Problem requirements:
Your answer should repeat every record verbatim.

Dataset content: Begin

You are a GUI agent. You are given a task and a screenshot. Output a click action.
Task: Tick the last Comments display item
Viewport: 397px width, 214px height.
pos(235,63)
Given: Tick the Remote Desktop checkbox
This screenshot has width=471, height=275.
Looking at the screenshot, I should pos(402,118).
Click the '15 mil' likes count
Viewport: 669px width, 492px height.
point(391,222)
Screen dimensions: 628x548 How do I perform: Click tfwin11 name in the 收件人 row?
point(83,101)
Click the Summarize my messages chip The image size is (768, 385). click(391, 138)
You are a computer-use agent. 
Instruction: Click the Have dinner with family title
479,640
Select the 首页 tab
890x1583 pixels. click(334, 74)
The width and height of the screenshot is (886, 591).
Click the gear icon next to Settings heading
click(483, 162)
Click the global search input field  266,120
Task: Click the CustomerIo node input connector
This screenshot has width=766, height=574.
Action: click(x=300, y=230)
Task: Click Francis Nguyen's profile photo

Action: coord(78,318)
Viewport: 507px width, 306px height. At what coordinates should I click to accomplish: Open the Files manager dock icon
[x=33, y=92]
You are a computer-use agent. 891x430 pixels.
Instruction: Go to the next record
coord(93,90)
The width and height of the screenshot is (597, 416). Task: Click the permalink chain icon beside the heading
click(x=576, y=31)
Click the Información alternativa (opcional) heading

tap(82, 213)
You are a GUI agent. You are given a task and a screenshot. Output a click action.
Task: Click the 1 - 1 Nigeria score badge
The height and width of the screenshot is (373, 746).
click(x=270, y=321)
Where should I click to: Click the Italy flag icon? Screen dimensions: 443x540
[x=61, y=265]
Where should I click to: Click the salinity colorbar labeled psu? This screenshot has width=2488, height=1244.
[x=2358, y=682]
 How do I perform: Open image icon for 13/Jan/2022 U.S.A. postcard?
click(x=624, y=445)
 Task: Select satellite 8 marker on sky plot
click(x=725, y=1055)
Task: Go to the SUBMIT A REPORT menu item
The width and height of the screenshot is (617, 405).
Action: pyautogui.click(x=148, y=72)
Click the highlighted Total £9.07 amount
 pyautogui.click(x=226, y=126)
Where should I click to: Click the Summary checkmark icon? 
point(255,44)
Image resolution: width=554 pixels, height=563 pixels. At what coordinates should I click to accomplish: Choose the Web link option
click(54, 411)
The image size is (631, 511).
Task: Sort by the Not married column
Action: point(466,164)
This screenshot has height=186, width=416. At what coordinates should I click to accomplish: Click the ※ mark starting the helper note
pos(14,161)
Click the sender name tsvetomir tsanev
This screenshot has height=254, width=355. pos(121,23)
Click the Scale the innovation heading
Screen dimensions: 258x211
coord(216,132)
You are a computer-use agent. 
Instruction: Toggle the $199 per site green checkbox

Dataset content: End

Solution for this exercise:
You are a GUI agent. You are given a task and a screenshot. Output a click action.
Task: Tick the last Comments display item
Viewport: 397px width, 214px height.
pos(235,63)
Given: Tick the Remote Desktop checkbox
This screenshot has width=471, height=275.
Looking at the screenshot, I should pos(402,118).
Click the '15 mil' likes count
Viewport: 669px width, 492px height.
point(391,222)
Screen dimensions: 628x548 How do I perform: Click tfwin11 name in the 收件人 row?
point(83,101)
Click the Summarize my messages chip The image size is (768, 385). click(391, 138)
You are a computer-use agent. 
Instruction: Click the Have dinner with family title
479,640
Select the 首页 tab
890x1583 pixels. click(334, 74)
The width and height of the screenshot is (886, 591).
Click the gear icon next to Settings heading
click(483, 162)
Click the global search input field  266,120
Task: Click the CustomerIo node input connector
This screenshot has width=766, height=574.
Action: click(x=300, y=230)
Task: Click Francis Nguyen's profile photo

Action: coord(78,318)
Viewport: 507px width, 306px height. At what coordinates should I click to accomplish: Open the Files manager dock icon
[x=33, y=92]
You are a computer-use agent. 891x430 pixels.
Instruction: Go to the next record
coord(93,90)
The width and height of the screenshot is (597, 416). Task: Click the permalink chain icon beside the heading
click(x=576, y=31)
Click the Información alternativa (opcional) heading

tap(82, 213)
You are a GUI agent. You are given a task and a screenshot. Output a click action.
Task: Click the 1 - 1 Nigeria score badge
The height and width of the screenshot is (373, 746).
click(x=270, y=321)
Where should I click to: Click the Italy flag icon? Screen dimensions: 443x540
[x=61, y=265]
Where should I click to: Click the salinity colorbar labeled psu? This screenshot has width=2488, height=1244.
[x=2358, y=682]
 How do I perform: Open image icon for 13/Jan/2022 U.S.A. postcard?
click(x=624, y=445)
 Task: Select satellite 8 marker on sky plot
click(x=725, y=1055)
Task: Go to the SUBMIT A REPORT menu item
The width and height of the screenshot is (617, 405).
Action: pyautogui.click(x=148, y=72)
Click the highlighted Total £9.07 amount
 pyautogui.click(x=226, y=126)
Where should I click to: Click the Summary checkmark icon? 
point(255,44)
Image resolution: width=554 pixels, height=563 pixels. At what coordinates should I click to accomplish: Choose the Web link option
click(54, 411)
The image size is (631, 511).
Task: Sort by the Not married column
Action: point(466,164)
This screenshot has height=186, width=416. At what coordinates should I click to accomplish: Click the ※ mark starting the helper note
pos(14,161)
Click the sender name tsvetomir tsanev
This screenshot has height=254, width=355. pos(121,23)
Click the Scale the innovation heading
Screen dimensions: 258x211
coord(216,132)
You are a computer-use agent. 
Instruction: Toggle the $199 per site green checkbox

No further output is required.